Referendo autorrevogatório
As condições para tanto estarão
fixadas previamente em lei, e, como agora na Venezuela, um referendo
revogatório pode definir a saída do presidente Nicolas Maduro. Não há
razão, portanto, para que se estranhe a retirada de cena da presidente
Dilma Rousseff por uma questão fiscal que pode ser considerada
equivocadamente menor, mas prevista na Constituição.
Mais importante,
porém, é verificar que a manipulação dos controles fiscais deve ser
punida fortemente porque pode levar, como levou, o país à falência, com
toda a série de conseqüências sociais que estamos assistindo. É preciso
viver em outro mundo, ou não ligar lé com cré, para não entender que
colocar uma Nação em recessão por dois ou três anos seguidos pelo mau
uso das verbas publicas, especialmente com interesses eleitoreiros, é um
crime de lesa pátria que merece o repúdio dos verdadeiros patriotas.
É
preciso ser muito cínico para sair pelo país gritando contra um suposto
golpe e não dizer uma palavra sequer contra a espoliação da Petrobras,
um símbolo nacional que simplesmente foi dilapidado com objetivos
eleitoreiros, e deixou muita gente rica no rastro da destruição.
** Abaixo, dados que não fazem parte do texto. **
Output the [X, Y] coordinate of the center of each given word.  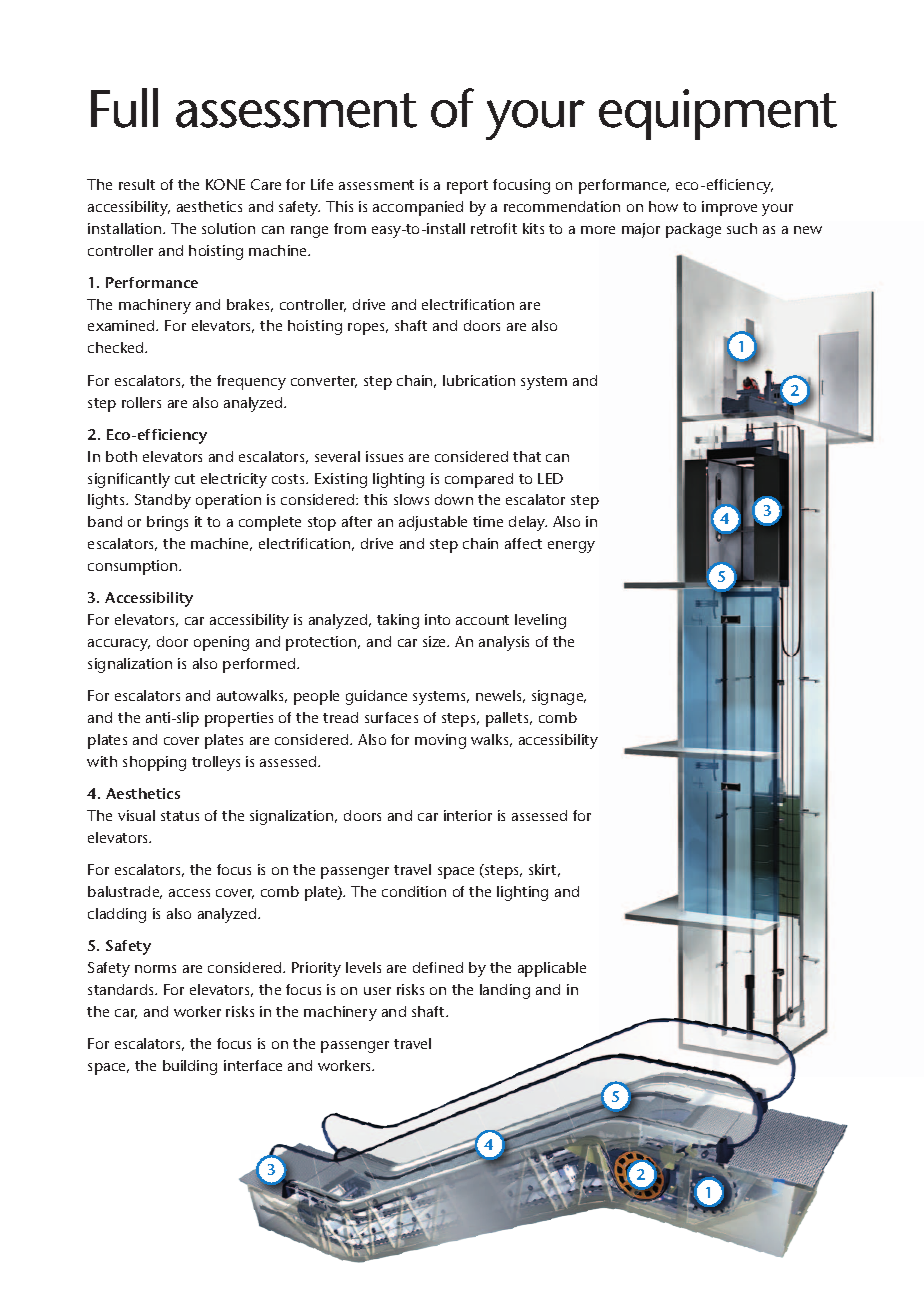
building [190, 1067]
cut [185, 479]
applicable [552, 969]
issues [384, 456]
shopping [154, 763]
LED [550, 478]
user [377, 991]
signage [559, 697]
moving [440, 741]
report [467, 187]
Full [124, 108]
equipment [718, 114]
Assim
como a Eletrobrás, os fundos de pensão, e assim por diante.
A razão
para o pedido de impeachment é meramente técnica por culpa de uma
legislação antiquada de 1950 que ignora a implantação da reeleição no
país a partir de 1998. Se tivesse sido atualizada, como tantas outras
leis que se ressentem disso, a do impedimento presidencial não separaria
os mandatos do político reeleito, deixando de dar-lhe um cheque em
branco do primeiro para o segundo mandato.
Ao interpretar a lei em
vigor com olhar anacrônico, os juristas fazem um mal ao país, pois não
permitem que prevaleça o bom-senso na execução das normas legais. Os
crimes diversos de que a presidente afastada está sendo acusada nas
várias delações premiadas mostram uma governante muito menos imaculada
do que o marketing político quer fazer crer, e reforçam a idéia de que o
conjunto a obra é de tal modo avassalador que não há razão para que
políticos de boa-fé fiquem em dúvida sobre a necessidade de mantê-la
longe do Palácio do Planalto.
É possível não simpatizar com o
presidente interino Michel Temer, até mesmo lamentar que o poder tenha
caído no colo do PMDB, um partido que paga a conta de seu passado
fisiológico com a permanente ameaça de ser atingido por investigações da
Lava-Jato. Mas não é possível aceitar a tese de que Temer não pode
assumir a presidência, mesmo que esteja a merecer críticas vigorosas, ou
venha a merecê-las.
Nesse caso, vale a mesma lógica abordada no
início do texto: um mau governo não é razão para o impedimento do
presidente. Seria mais uma jaboticaba política, aquela que não se
encontra em nenhum outro país do mundo, a coroar a verdadeira pantomima
em que se transformou esse período de exílio que separa a declaração da
Câmara da definição do Senado sobre o impeachment.
Fica a presidente
afastada a perambular pelo país às nossas custas, como um Napoleão de
hospício a dizer “a presidente sou eu”, quando ela mesma sabe que
presidente não tem condições de ser.
Tem razão o presidente do
Senado, Renan Calheiros, quando diz que não há solução fora do que prevê
a Constituição, referindo-se a essa estapafúrdia idéia de levar de
volta ao governo a presidente Dilma Rousseff para que ela convoque um
referendo revogatório contra si mesma.